*Activity*
Look through the entries below and say how many lines contain the string "computer". Give the number only.

--- START ---

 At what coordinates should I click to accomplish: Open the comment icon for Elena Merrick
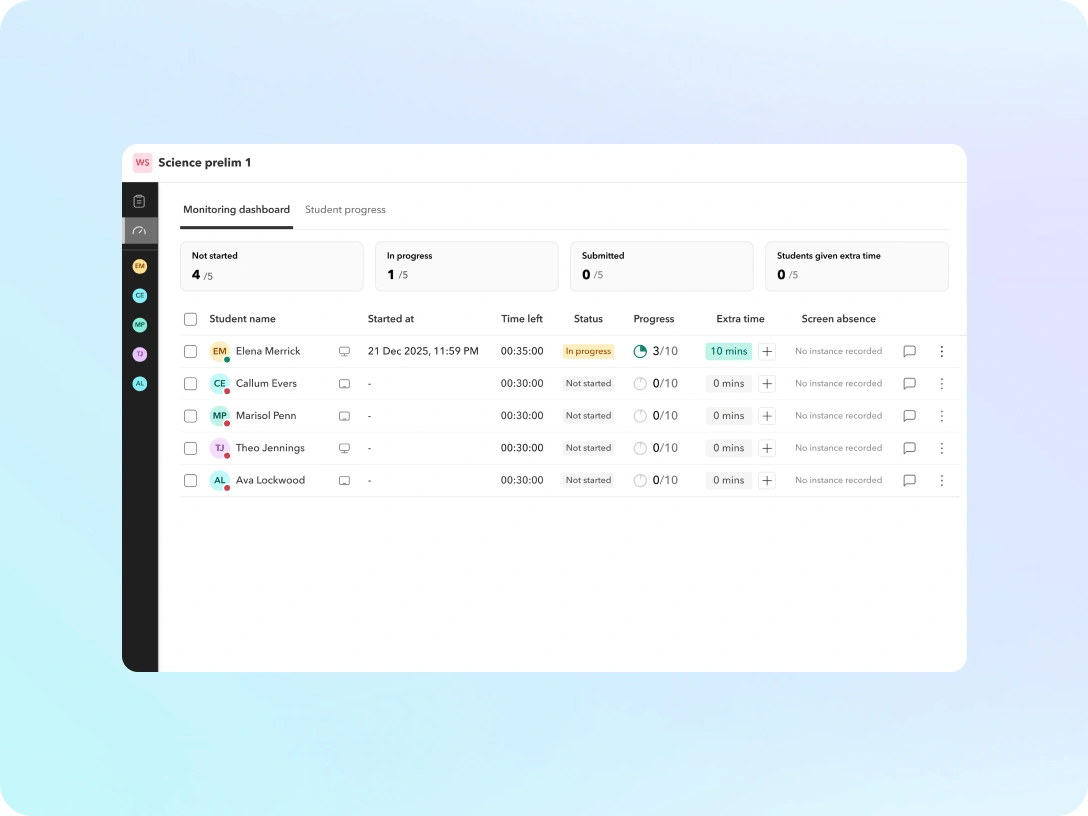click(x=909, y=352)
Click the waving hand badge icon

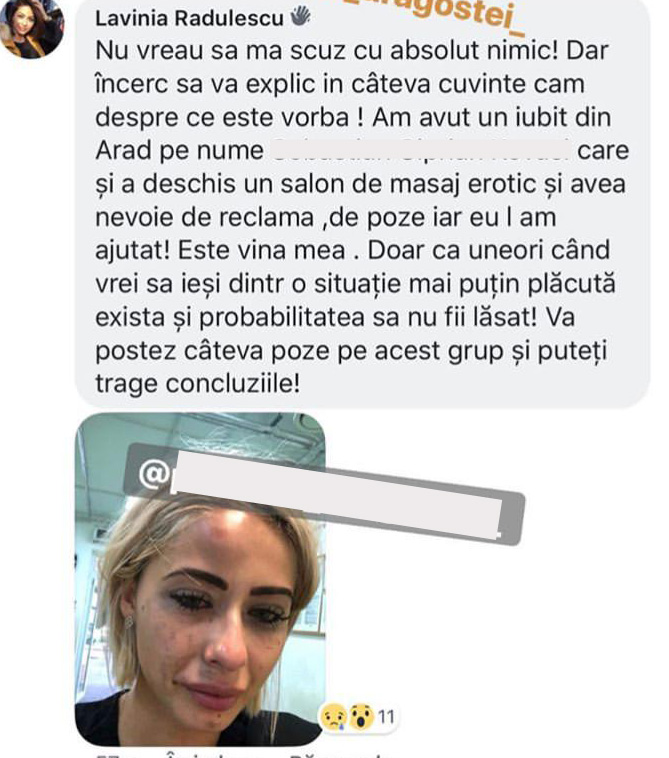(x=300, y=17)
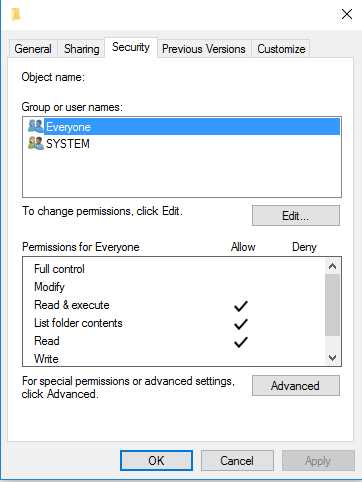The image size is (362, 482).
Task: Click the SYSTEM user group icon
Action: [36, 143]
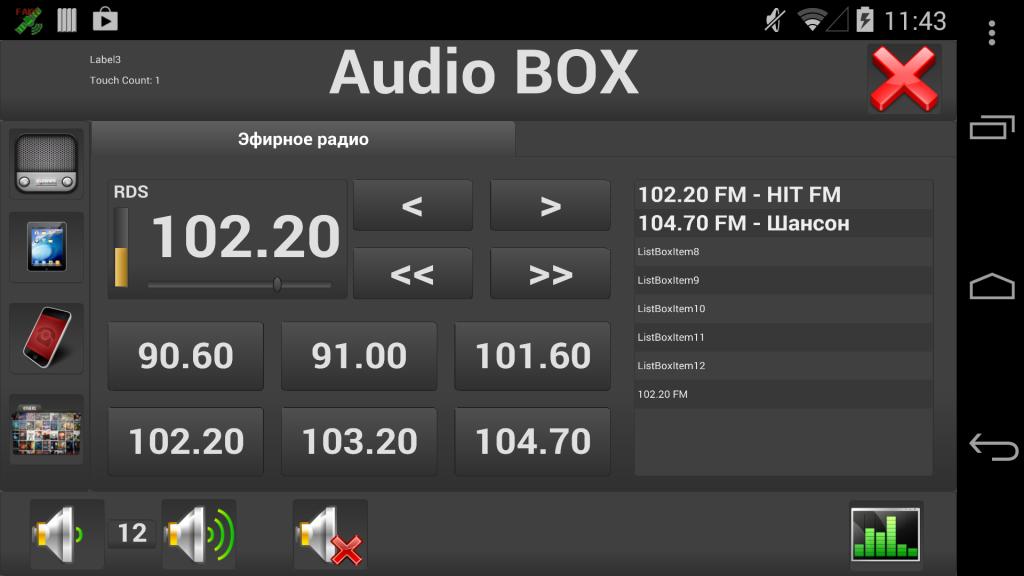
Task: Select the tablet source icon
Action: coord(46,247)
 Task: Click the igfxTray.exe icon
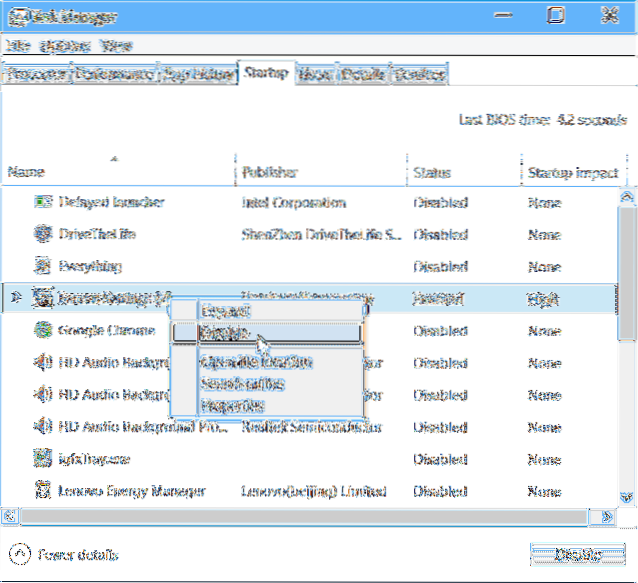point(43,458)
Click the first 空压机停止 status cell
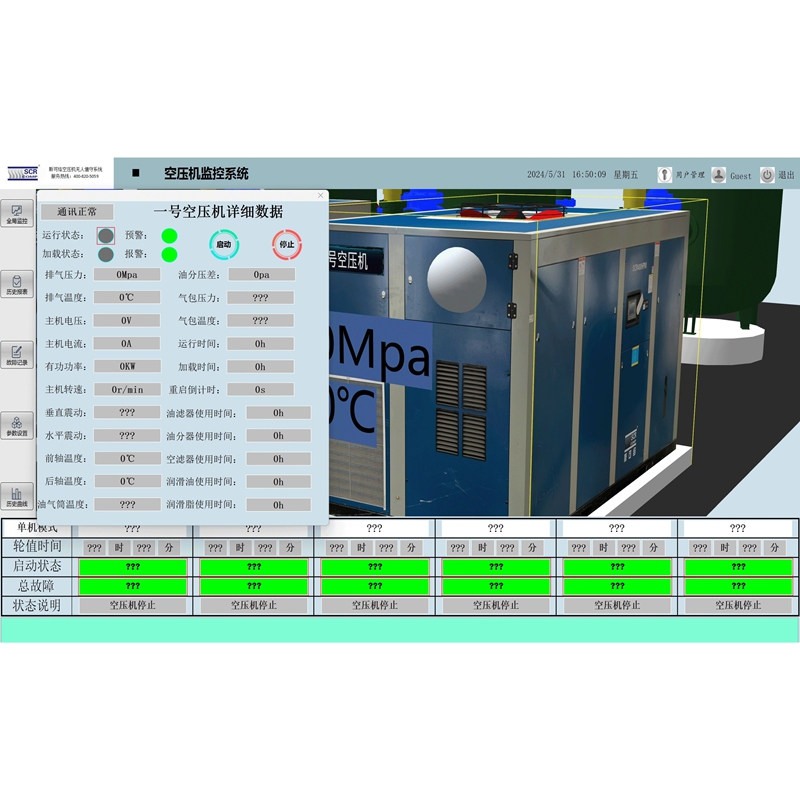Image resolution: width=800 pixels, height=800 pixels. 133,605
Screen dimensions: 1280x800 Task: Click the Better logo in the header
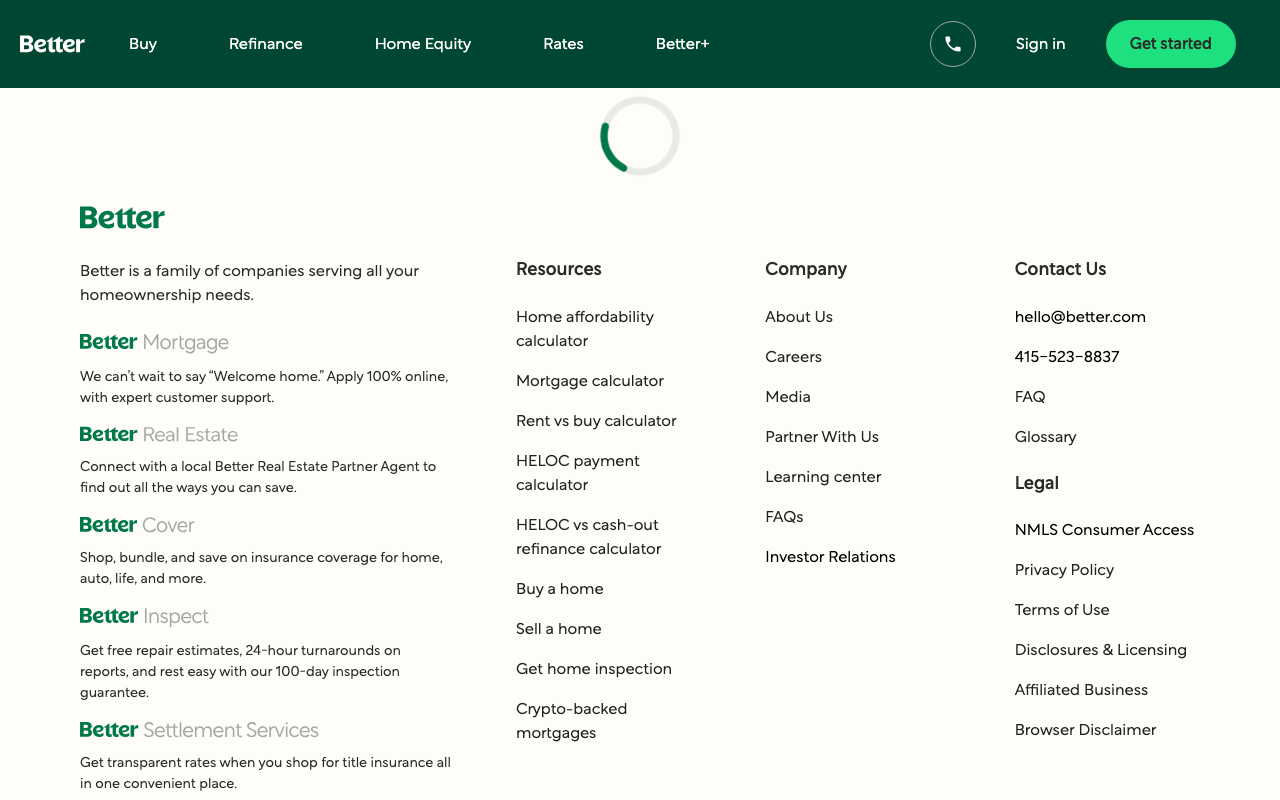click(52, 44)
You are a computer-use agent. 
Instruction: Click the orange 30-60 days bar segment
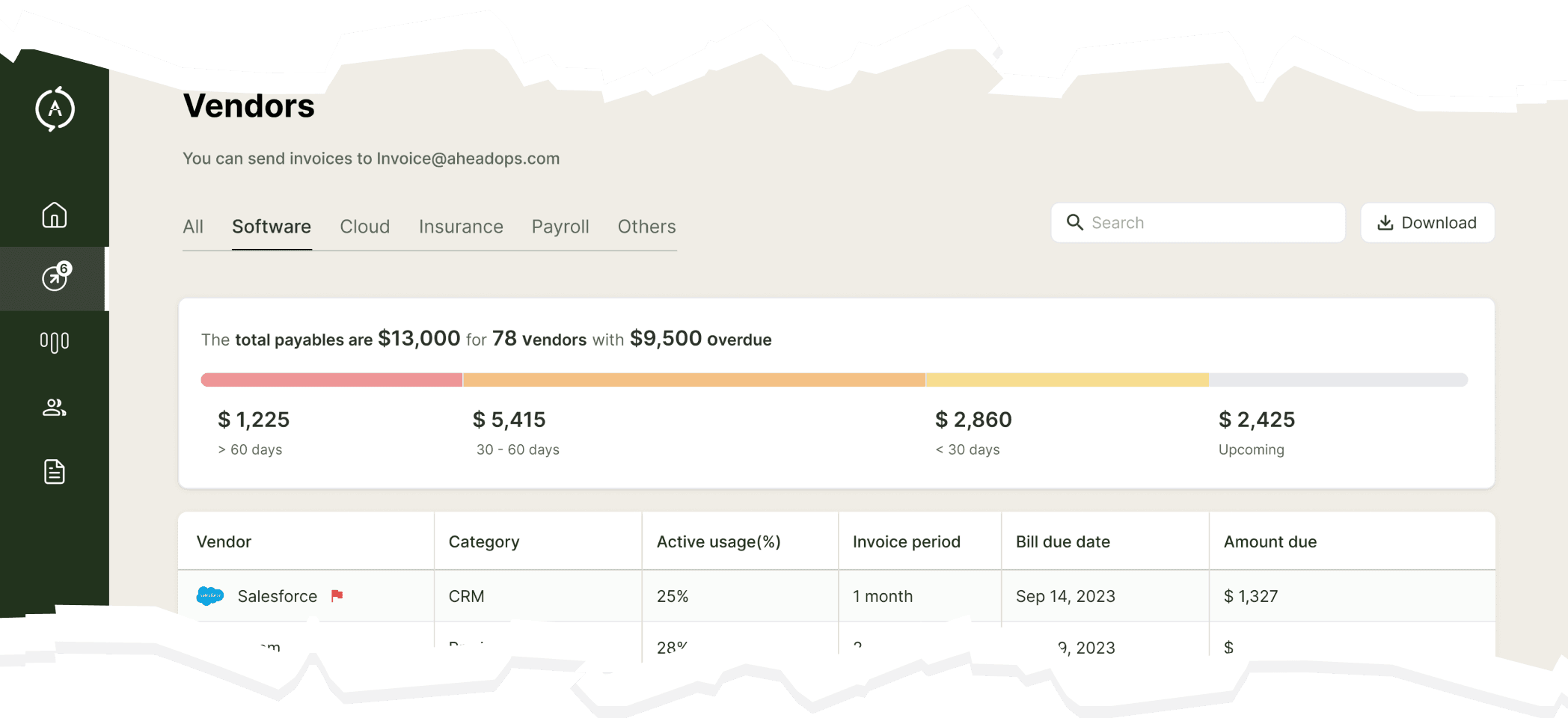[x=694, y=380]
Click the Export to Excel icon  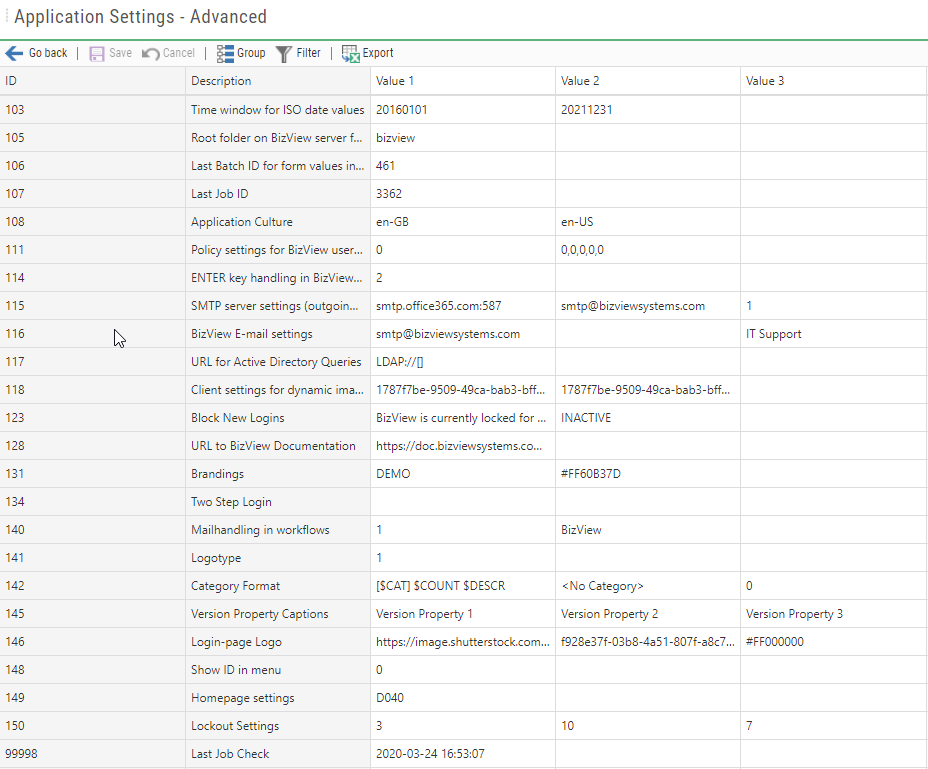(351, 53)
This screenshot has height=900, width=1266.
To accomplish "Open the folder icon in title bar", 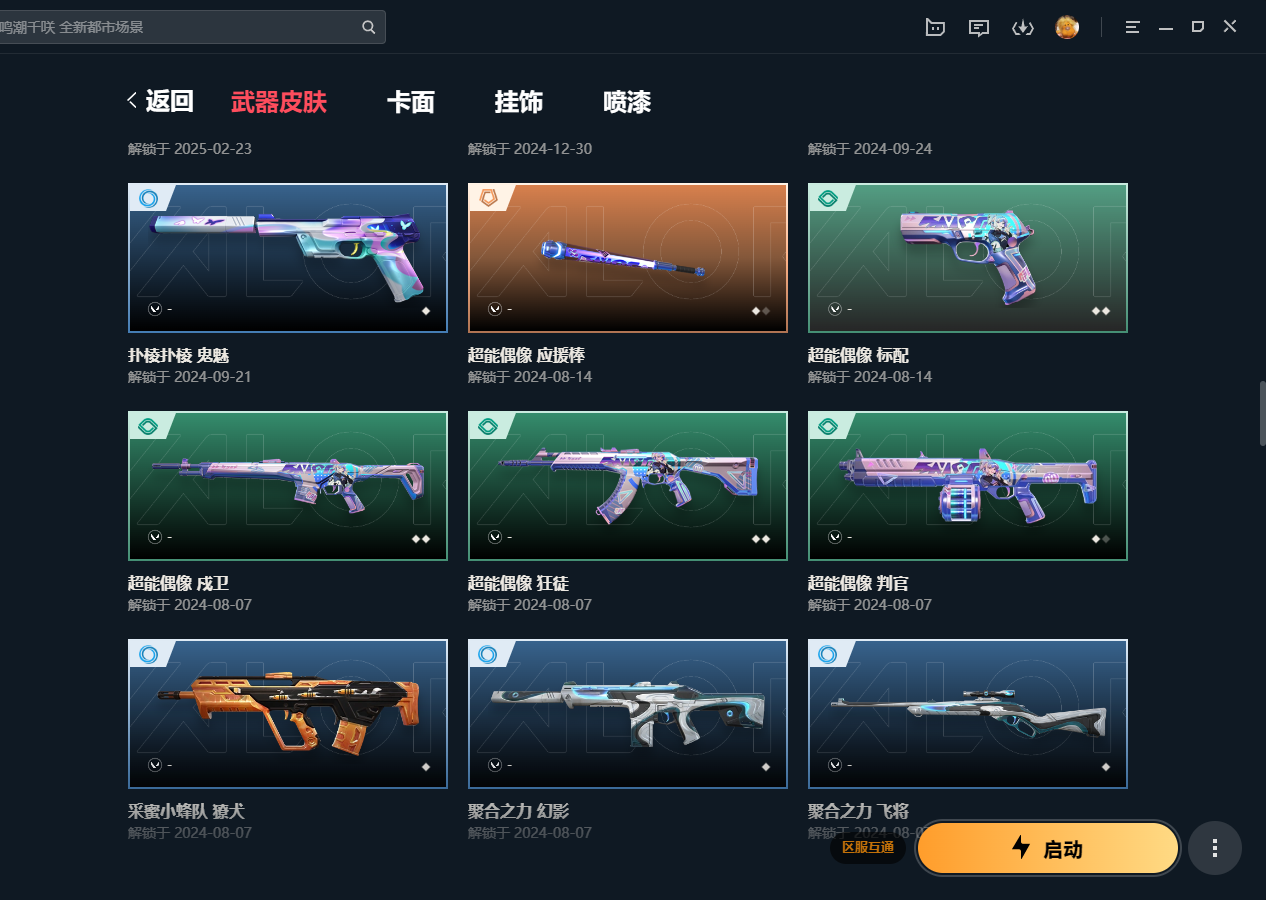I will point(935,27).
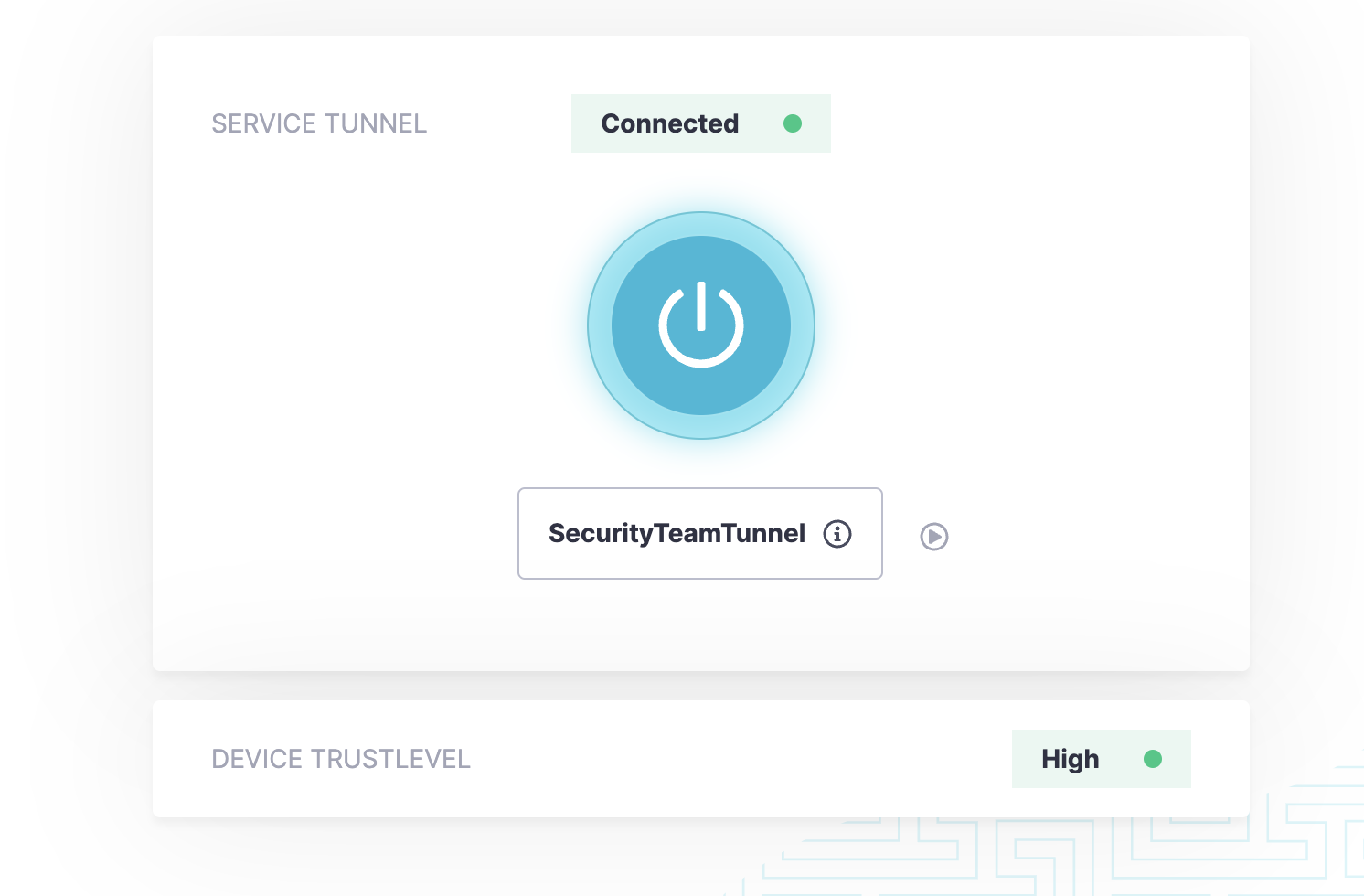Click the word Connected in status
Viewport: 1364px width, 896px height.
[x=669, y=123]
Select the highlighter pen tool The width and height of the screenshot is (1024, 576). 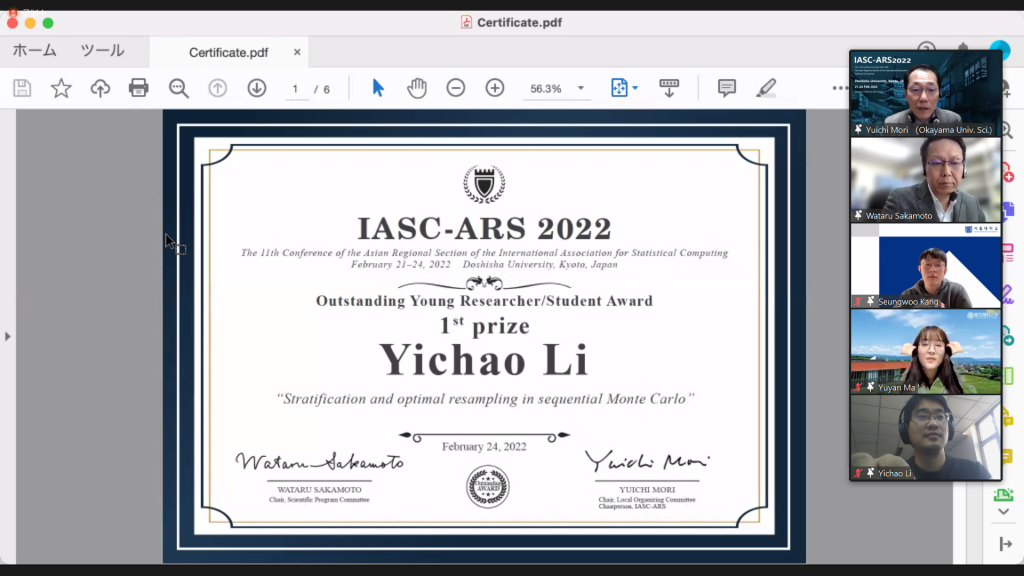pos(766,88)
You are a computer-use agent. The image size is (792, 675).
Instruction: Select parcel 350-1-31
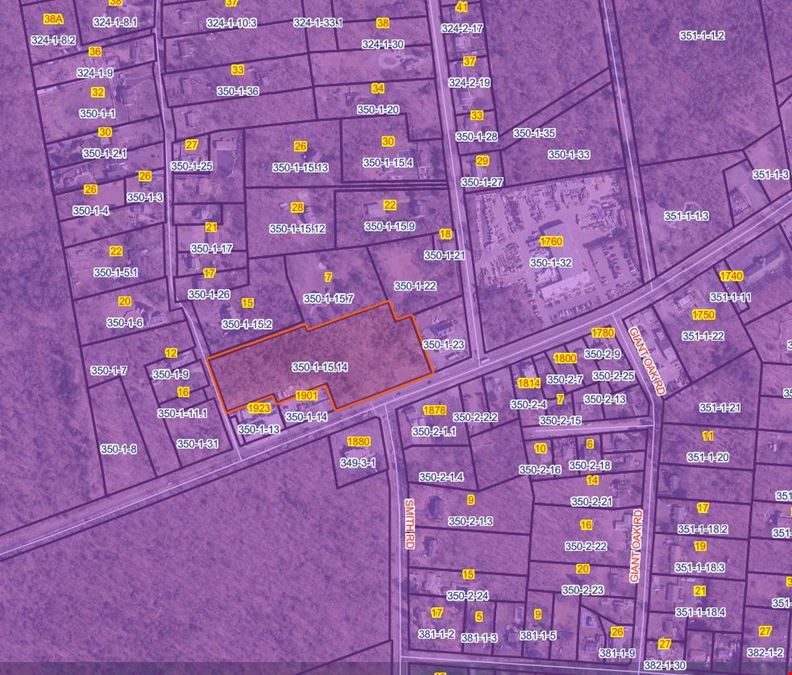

--- END ---

*Written response*
2